Tuesday, July 07, 2009

A Fitting Memorial

Not to be a killjoy over the whole thing, but after flicking past the Greatest Funeral On Earth for the umpteenth time, I have to wonder: are the families of the kids that Jackson settled out of court with watching this parade of sanctimony? I wonder what they're thinking.

There's something creepy about watching a basketball stadium full of people stare at a coffin while the dude's brother wears a glittering white glove - glove, not gloves - and sings Smile. Freaky. It only get freakier when you hear the person in the coffin is missing his brain:

Michael Jackson will be buried this week – without his brain. As his family tries to finalise details for the King of Pop’s funeral on Tuesday they have been told it will be held back for tests.

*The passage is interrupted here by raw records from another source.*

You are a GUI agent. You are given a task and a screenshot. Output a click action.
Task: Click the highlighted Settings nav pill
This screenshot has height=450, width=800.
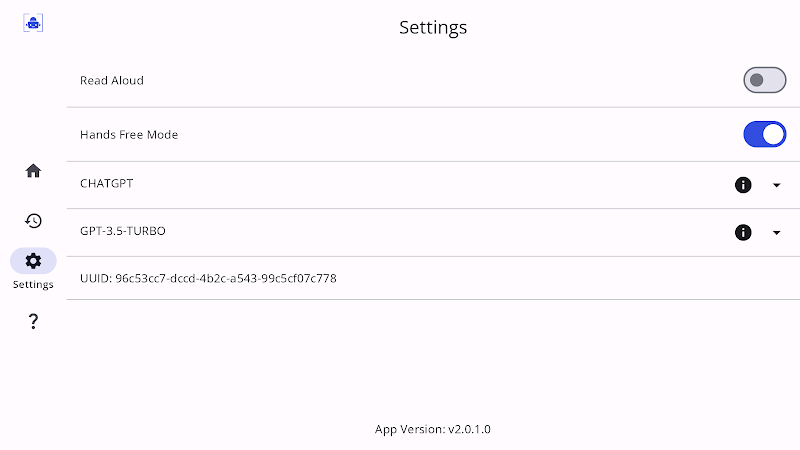click(x=33, y=261)
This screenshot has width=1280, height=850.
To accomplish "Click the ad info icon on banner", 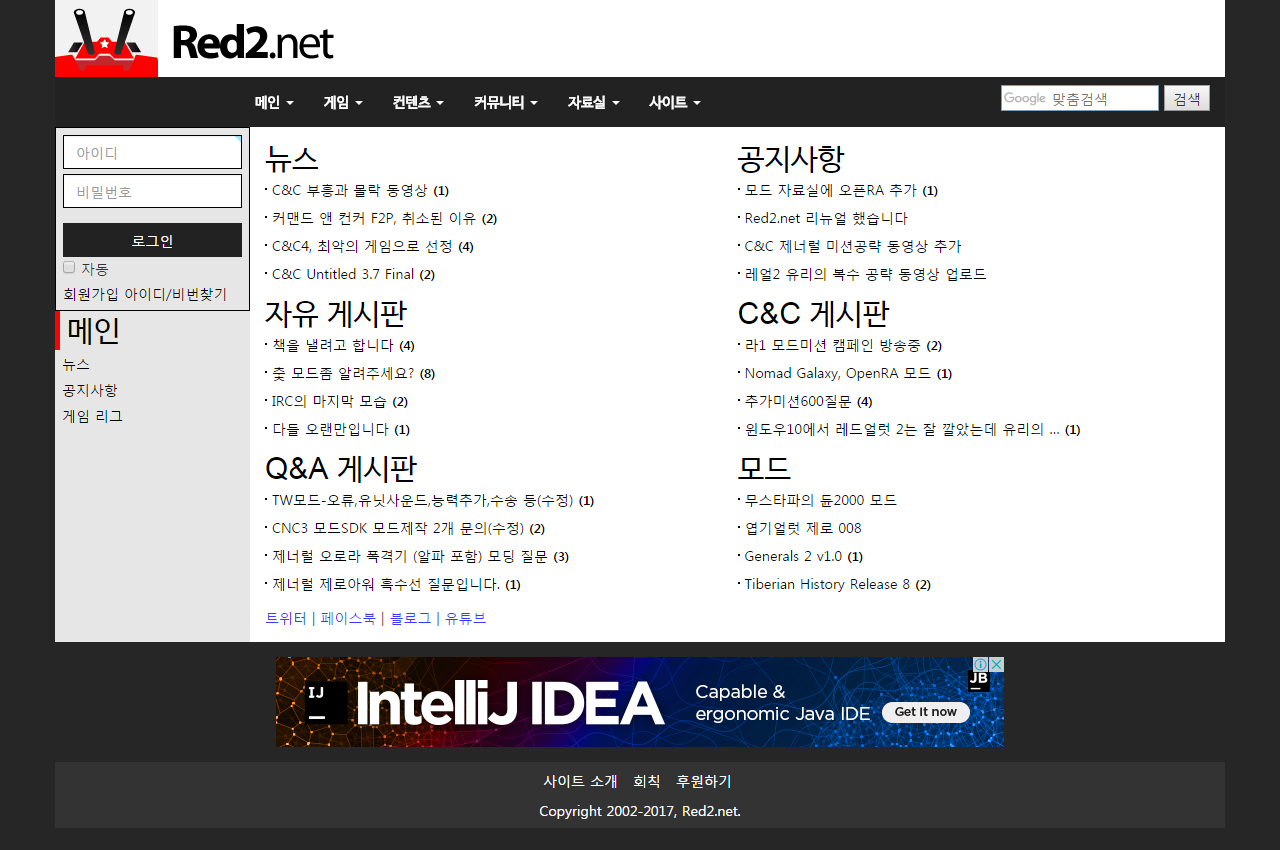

They faced the grim choice of waiting up to three weeks for Jackson’s brain to be returned to them or go ahead and bury him without it – which they have decided to do.


A funeral-cum-freakshow. Somehow apt.

I found a fairly funny live blog over at THR. It provides some reality. Here's James Hibberd's take:

11:30 a.m.: A low-key (for him, anyway) Al Sharpton [What? You thought he wouldn't be there? - SB] gets an ovation with this line: “I want his three children to know: There was nothing strange about your daddy. It was strange what your daddy had to deal with, and he dealt with it.” Young Prince Michael looks nonplussed, chews gum. Somehow you get the impression that kid is never going to have to clean his room. As for Sharpton's sentiment, it's nice and all. But Jackson's various seeming addictions (drugs, debt-chasing overspending, the surgeries, hanging with kids) were the very model of somebody who was unable to deal with his issues.